La Coordination italienne pour Assange a envoyé une lettre au Pape François pour que, lors de la rencontre prévue avec le président américain sortant, il soulève la question du fondateur de WikiLeaks, en lui demandant d’accorder une grâce au journaliste, qui fait l’objet d’une véritable persécution judiciaire depuis des années. Aux États-Unis, la “grâce” octroyée par la Maison Blanche en fin de mandat est une tradition fréquente et particulièrement diversifiée. N’oublions pas, d’ailleurs, que le propre fils de Biden en bénéficie également.
Pourquoi les militants, mobilisés depuis longtemps, ont-ils pensé à une telle opportunité ? C’est simple : l’accord de plaidoyer conclu entre l’équipe des défenseurs et les représentants de l’accusation en juin dernier n’a malheureusement pas permis de solder le casier judiciaire de l’accusé. En effet, par sa nature même, le dispositif utilisé pour protéger une vie humaine en grand danger a nécessité la reconnaissance d’une culpabilité, même limitée, avec les restrictions associées à la pleine liberté de circulation et d’activité professionnelle. Et ce n’est pas tout. En filigrane, il y a le recours à la loi sur l’espionnage de 1917, celle qui a maintenu dans la prison spéciale de Belmarsh à Londres un condamné à 175 années d’emprisonnement potentiel.
Afin d’éviter qu’une telle procédure historique (et brutale) ne plane sur des cas similaires, sapant les fondements du droit à informer et à être informé, il faut qu’Assange ne garde aucune trace dans un dossier consacré aux arcanes du pouvoir secret. Deux membres du Congrès américain, le démocrate McGovern et le républicain Muskie, ont l’intention de proposer un amendement à la loi sur l’espionnage (Espionage Act), afin de réduire ses effets délétères sur le journalisme, selon la lettre adressée à M. Bergoglio. Cependant, ils appellent à un engagement adéquat et rien de tel qu’une grâce présidentielle pour convaincre le Congrès de réviser un texte ancien et réactionnaire.
Les signatures de l’appel sont en train d’être collectées, et un grand nombre de courriels de soutien sont envoyés au Secrétariat d’État du Vatican.
Dimanche dernier, une délégation du Comité a déployé une banderole intitulée “Stop à la guerre contre le journalisme. Graciez Assange” sur la Via della Conciliazione à Rome, à l’heure de l’Angélus. Il ne s’agit pas d’une lutte secondaire, et il n’est pas logique de considérer que cette affaire est close. Il est vrai qu’Assange est enfin rentré chez lui en Australie avec son épouse avocate Stella Moris et leurs enfants. L’objectif fondamental de la campagne lancée il y a trois ans par le lauréat argentin du prix Nobel de la paix 1980, Adolfo Pérez Esquivel (en excellents termes avec le pape François), a certes été atteint, mais il faut maintenant une conclusion à la hauteur de la valeur de la lutte acharnée menée par des milliers de personnes, connues et moins connues.
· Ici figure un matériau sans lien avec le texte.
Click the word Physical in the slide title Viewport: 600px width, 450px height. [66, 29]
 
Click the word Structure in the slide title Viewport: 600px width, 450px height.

Outre le mérite de l’initiative elle-même, qui suffit en soi, il est essentiel de saisir le rôle emblématique de l’exemplarité.
Il en va de l’autonomie et de l’indépendance d’un métier aujourd’hui de plus en plus malmené, comme le montre la monstrueuse tuerie de journalistes à Gaza. Et comme le prouve aussi la détention dans une prison iranienne d’une journaliste – Cecilia Sala – coupable d’avoir pratiqué son travail avec passion. Hier, sur la place des Saints-Apôtres à Rome, un sit-in de protestation a été organisé par l’Ordre des journalistes du Latium et son syndicat.
En décembre, Joe Biden a commué les peines de mort de 37 prisonniers fédéraux, afin de signaler au Congrès et aux différents États que le fléau des exécutions létales doit être aboli.
Dans ce contexte, gracier Julian Assange serait considéré comme un nouveau pas dans la bonne direction. Et la jurisprudence anglo-saxonne se fonde sur des cas individuels et des précédents. Bref, un moment de justice impartiale et responsable est attendu.
La question de la liberté d’information est devenue un point clé dans cette affaire. Fouler aux pieds les préoccupations des contre-pouvoirs – des médias classiques et modernes au pouvoir judiciaire – est devenu un des chapitres de ce que l’on nomme la démocratie.
Nous sommes aux confins de la démocratie, aujourd’hui anéantie au quotidien.
Que Dieu, par l’intermédiaire du Pape, puisse éclairer Biden, avant que Trump et Musk ne fassent des ravages.